Развитие этой идеи куда труднее датировать, чем появление существительного purgatorium; никакой точной датировки здесь и быть не может. Два основных источника чистилищной парадигмы, а именно прорисовка промежуточного периода между смертью и Страшным Судом в «Диалогах» Григория Великого и распространение тарифицированного покаяния ирландскими монахами, появляются практически одновременно. Какой из этих источников первичен, не имеет принципиального значения [13]; очевидно, что в обоих случаях мы имеем дело с результатами существенного сдвига в религиозном сознании. В работе Питера Брауна [Brown 1999] утверждается, что в VII в. в западном христианстве существенно изменяется представление о переходе от жизни к загробному существованию. Начиная с видения ирландского визионера Св. Фурсея (630-е годы), путешествие души к ее потустороннему пристанищу начинает представляться как мучительная борьба, в которой ангелы и демоны сражаются за душу усопшего (научную публикацию текста видения и его интерпретацию см. [Carozzi 1994: 677–692, 99–139]). Демоны припоминают грехи, а ангелы указывают на покаяние и добрые дела. Это состязание сторон превращается в детальную калькуляцию, и человек должен всю жизнь готовиться к ней, как налогоплательщик в течение всего года готовится к представлению налоговой декларации. Данный перелом в мировосприятии связан с развитием нового представления о грехе. В рамках этого представления, по словам Брауна [Brown 1999: 309], «[t]he peccata levia came to be suffused with the same degree of interest as any other. These sins, also, demanded “purgation” – even if this purgation were no more than the daily recitation of the “Forgive us our trespasses” in the Lord’s Prayer and the traditional giving of alms».

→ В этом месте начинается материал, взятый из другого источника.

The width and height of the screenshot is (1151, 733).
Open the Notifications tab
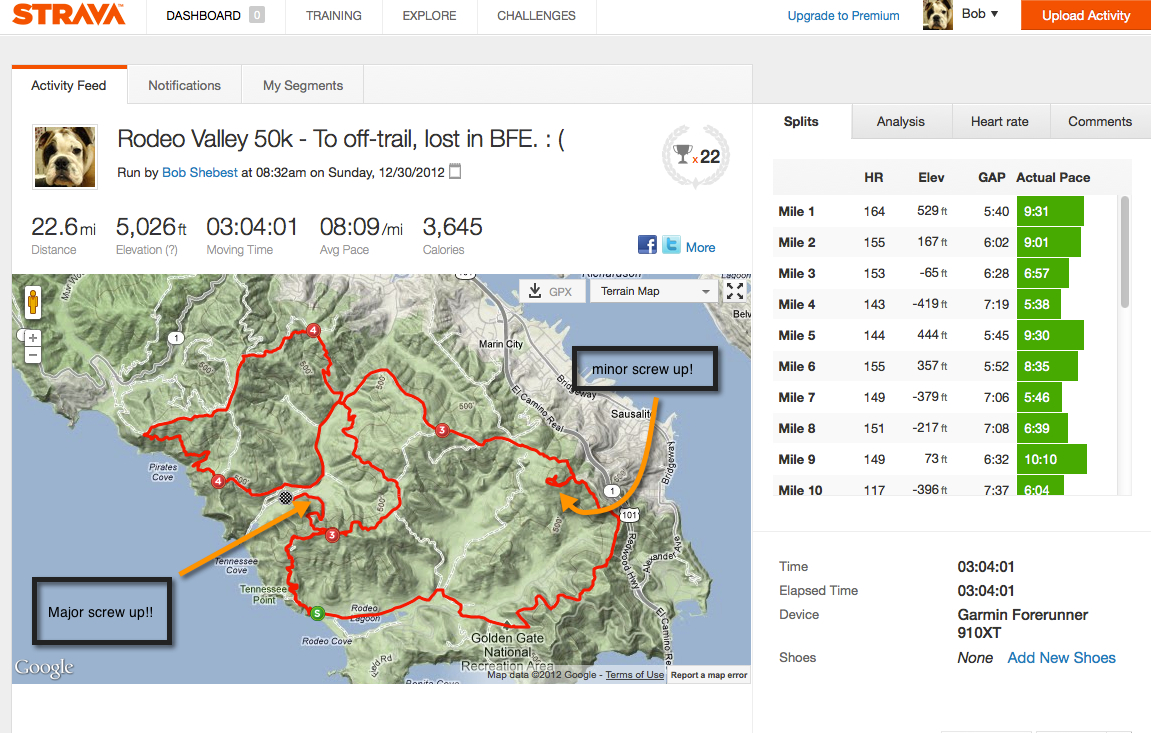tap(184, 86)
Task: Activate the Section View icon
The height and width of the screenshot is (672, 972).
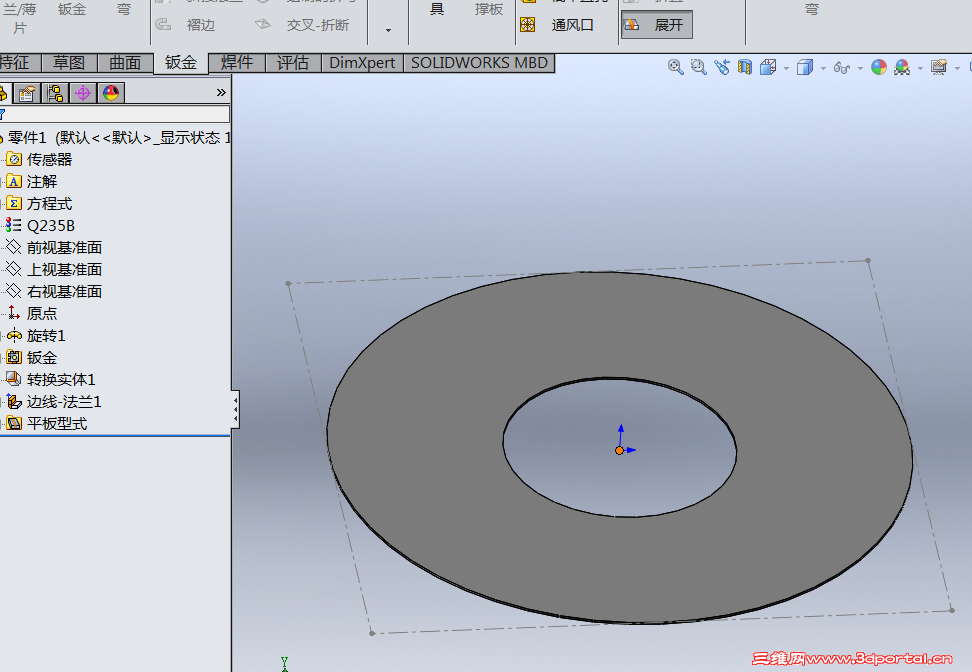Action: 744,67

Грехи требуют ежедневной калькуляции и ежедневного покаяния, соразмерного их тяжести. В эту калькуляцию входит и счет времени – времени земного и времени загробного, – поскольку тяжесть греха соотнесена с длительностью покаяния. Эта темпоральная калькуляция подчеркивается системой коммутаций, при которой длительности покаянного поста могут заменяться на различные иные епитимийные упражнения (коленопреклонения, чтение определенного числа псалмов и молитв, заказные мессы), в том числе и финансовые (отдача определенной суммы денег на бедных) [Vogel 1994а: 9–20]. Ле Гофф предполагает даже, на мой взгляд, не слишком убедительно, что время пургации, время загробного существования, контролировавшееся церковью, возмещало церкви утрату контроля над временем человеческой жизни [14].

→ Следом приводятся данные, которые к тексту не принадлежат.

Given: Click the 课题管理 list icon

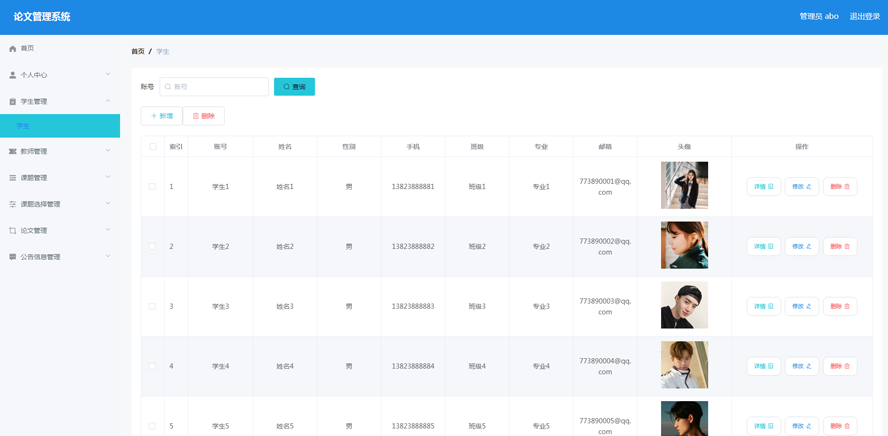Looking at the screenshot, I should point(13,178).
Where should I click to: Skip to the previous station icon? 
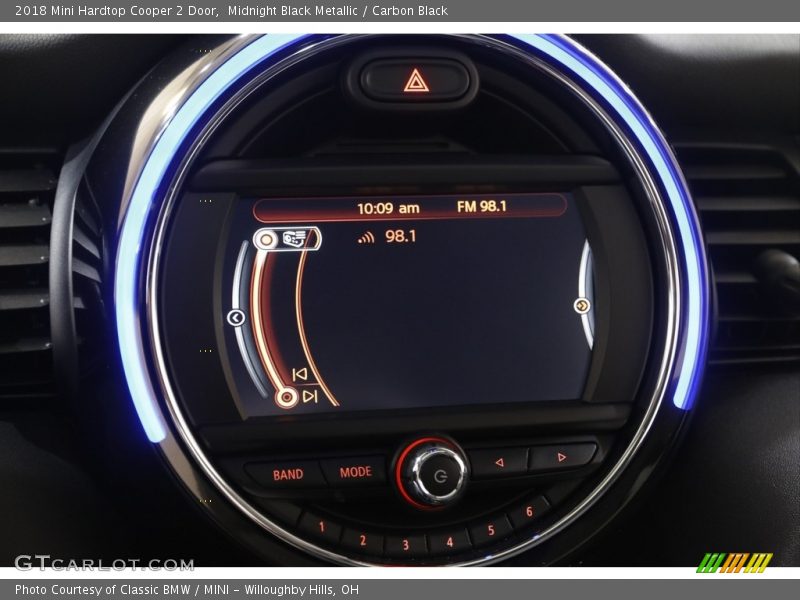pos(298,374)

Исповедь и покаянная калькуляция относятся к числу важнейших технологий личности (technologies of the self), конструирующих содержание ego в христианских культурных традициях ([Foucault 1988]; ср. [Foucault 1980]). Перечисляя совершенные за день грехи, кающийся занят самоанализом и памятью о себе. Приходя на исповедь к священнику, он превращает эту память о себе в нарратив, и это обеспечивает калькулируемую темпорализацию индивидуальной биографии. Калькулируемая темпоральность пронизывает тем самым всю религиозную жизнь средневекового западного общества. Хотя Реформация отказывается от католической сотериологии, связывая спасение не с перечнями добрых дел, а с верою, однако ментальные навыки калькулирования и нарративизации сохраняют свою значимость и в веберианской протестантской этике. Поэтому интериоризация временной калькуляции, являющаяся необходимой чертой капиталистической урбанистической культуры, развивается отнюдь не только в результате экспансии «времени купцов», но и в результате секуляризации сотериологической калькуляции западного христианства.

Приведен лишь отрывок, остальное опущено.